Los ojos tiernos de ella lo miraron como alguien muy grande. Como un niño ve a un señor que lo intimida, pero busca entenderlo de alguna forma.

— Soy incapaz de disimular algo que no soy.... siento decirlo así.

— Tienes el corazón frío... ¿qué daño te hicieron?

— No me hicieron daño. —sonrió, viendo la hora—. Te estoy dejando en tus manos si quieres o no seguir la noche conmigo. No te mataré si te vas o te quedas.

— Ya entendí.

Le negó con una sonrisa, mirando las otras personas cenar. Parecían felices en familia. Terminaron la cena y al salir, él abrió la puerta de ella y echó el asiento hacia delante.

— Sube atrás.

Ella lo vio, sin hacer ademán de obedecer.

— No lo haremos en el auto.

— Tengo ganas... —se apoyó en el techo, todo un niño chiquito haciendo morritos.

— ¿Y a mí qué? Las bacterias que han de haber ahí.

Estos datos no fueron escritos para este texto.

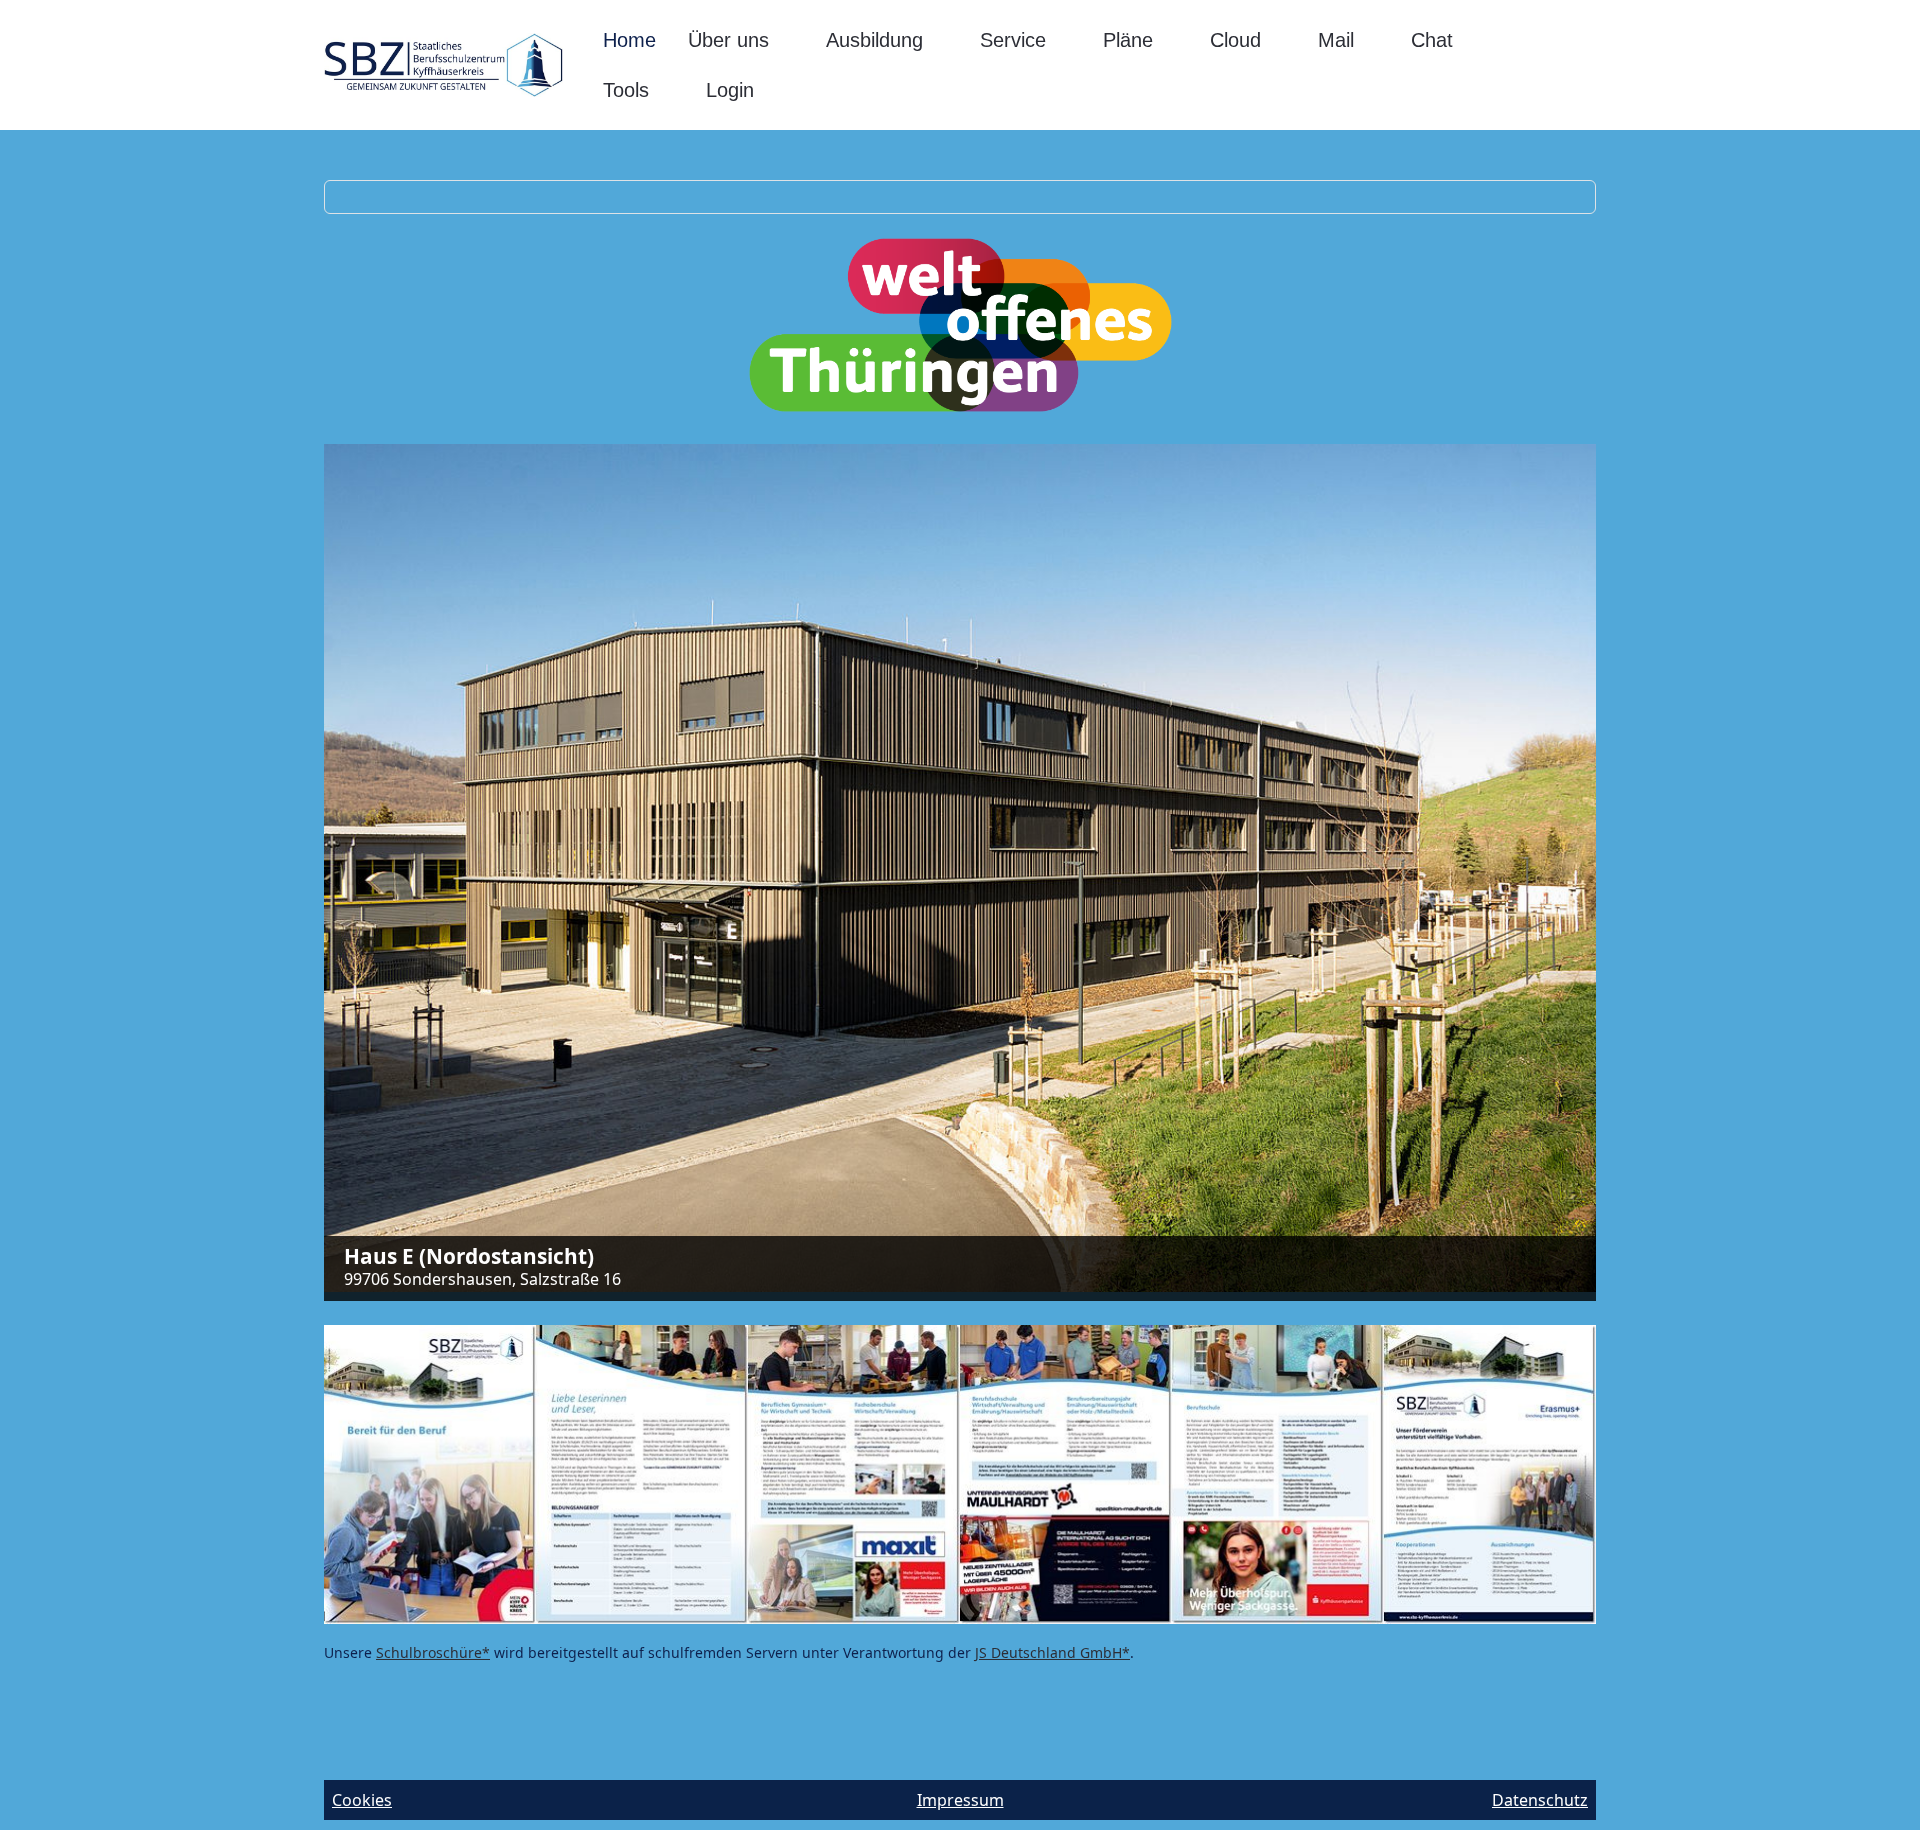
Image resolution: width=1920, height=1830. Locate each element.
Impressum (960, 1800)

Echó el asiento atrás y subió, cerrando la puerta. Él apartó la mano a tiempo, antes que le cogiera los dedos y se subió, refunfuñando.

— Existen lavados de auto. ¿Lo sabes, Abby?

Ella le torció los ojos, mirando al frente. Él le tocó el cachete, buscando una pizca de pre-seducción y ella lo manoteó.

— No me toques.

— Ya veremos...

Pisó el pedal del acelerador y movió la palanca, sin apartarle la mirada a sus tiernos cachetes redondos.